Te'o said he first met Tuiasosopo in person after the Southern California game in November. Te'o told ESPN that Tuiasosopo told him he was the cousin of Lennay Kekua, the woman who Te'o believed he had fallen for through Internet chats and long phone conversations.

"Two guys and a girl are responsible for the whole thing," Te'o told ESPN. "I don't know. According to Ronaiah, Ronaiah's one."


Te'o said he never met Kekua face-to-face and when he tried to speak with her via Skype and video phone calls, the picture was blocked.


He also told ESPN that he lied to his father about having met Kekua. To cover that up, he apparently lied to everyone else.

After he was told Kekua had died of leukemia in early September, Te'o said he misled the public about the nature of the "relationship" because he was uncomfortable saying he had never met her in person.

"That goes back to what I did with my dad. I knew that. I even knew that it was crazy that I was with somebody that I didn't meet," he said. "So I kind of tailored my stories to have people think that, yeah, he met her before she passed away."

Te'o told Schaap that he wasn't entirely sure he was the victim of a hoax until earlier this week, just two days ago, when Tuiasosopo apologized to him via Twitter. As Notre Dame officials said earlier, he did get a call from the person posing as Kekua on Dec. 6 — but it was to tell him she had not died at all, and to carry on their courtship.

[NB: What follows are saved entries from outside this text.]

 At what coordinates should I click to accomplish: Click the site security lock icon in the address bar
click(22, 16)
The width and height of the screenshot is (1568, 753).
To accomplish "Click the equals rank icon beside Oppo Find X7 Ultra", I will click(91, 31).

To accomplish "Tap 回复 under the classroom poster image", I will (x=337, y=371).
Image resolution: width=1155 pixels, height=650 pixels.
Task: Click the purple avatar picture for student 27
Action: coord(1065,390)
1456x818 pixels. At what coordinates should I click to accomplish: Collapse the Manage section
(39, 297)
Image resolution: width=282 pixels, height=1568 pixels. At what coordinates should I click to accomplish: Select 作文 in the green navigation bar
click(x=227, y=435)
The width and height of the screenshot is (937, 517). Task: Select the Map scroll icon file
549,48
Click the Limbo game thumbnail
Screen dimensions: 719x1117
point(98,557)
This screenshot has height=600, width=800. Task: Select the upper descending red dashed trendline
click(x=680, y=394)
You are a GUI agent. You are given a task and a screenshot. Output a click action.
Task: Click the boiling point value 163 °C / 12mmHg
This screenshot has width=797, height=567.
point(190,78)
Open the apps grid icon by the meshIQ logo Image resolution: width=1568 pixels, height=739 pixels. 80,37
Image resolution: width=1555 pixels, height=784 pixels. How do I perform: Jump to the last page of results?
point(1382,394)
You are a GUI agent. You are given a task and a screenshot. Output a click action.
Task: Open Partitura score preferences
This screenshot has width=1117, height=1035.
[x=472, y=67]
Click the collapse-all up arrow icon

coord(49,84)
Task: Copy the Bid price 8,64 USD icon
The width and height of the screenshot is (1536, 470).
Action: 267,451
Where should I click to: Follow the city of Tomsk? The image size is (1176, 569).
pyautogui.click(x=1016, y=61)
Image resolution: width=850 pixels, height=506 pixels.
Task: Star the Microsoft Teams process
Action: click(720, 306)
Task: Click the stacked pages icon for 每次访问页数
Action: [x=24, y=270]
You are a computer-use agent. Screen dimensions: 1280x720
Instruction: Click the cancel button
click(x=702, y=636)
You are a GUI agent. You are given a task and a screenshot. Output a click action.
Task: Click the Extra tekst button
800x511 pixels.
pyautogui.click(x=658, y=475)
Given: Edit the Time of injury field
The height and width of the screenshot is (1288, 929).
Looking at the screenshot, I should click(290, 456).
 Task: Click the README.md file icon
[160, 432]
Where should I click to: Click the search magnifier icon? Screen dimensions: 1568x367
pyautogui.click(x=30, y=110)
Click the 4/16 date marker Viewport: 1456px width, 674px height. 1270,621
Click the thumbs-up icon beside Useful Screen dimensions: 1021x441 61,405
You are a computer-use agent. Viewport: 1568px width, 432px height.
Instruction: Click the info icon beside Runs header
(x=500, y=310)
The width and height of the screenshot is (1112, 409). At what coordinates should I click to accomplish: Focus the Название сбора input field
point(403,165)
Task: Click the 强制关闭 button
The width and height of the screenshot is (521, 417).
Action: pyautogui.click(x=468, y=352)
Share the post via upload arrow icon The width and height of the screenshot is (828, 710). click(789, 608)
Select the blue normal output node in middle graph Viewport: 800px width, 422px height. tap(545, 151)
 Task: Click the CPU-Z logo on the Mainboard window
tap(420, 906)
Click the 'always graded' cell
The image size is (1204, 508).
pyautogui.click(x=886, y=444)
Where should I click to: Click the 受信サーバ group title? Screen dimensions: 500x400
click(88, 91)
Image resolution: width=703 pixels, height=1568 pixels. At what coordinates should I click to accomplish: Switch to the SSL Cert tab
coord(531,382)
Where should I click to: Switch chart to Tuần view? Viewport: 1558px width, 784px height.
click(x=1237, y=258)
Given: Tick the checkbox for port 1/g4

Te'o was confused. He finally confided in his parents over Christmas break in his home state of Hawaii and told Notre Dame coaches what was going on Dec. 26.


"My relationship with Lennay wasn't a four-year relationship," Te'o said. "There were blocks and times and periods in which we would talk and then it would end," but he offered her a "shoulder to cry on" when she told him her father had died.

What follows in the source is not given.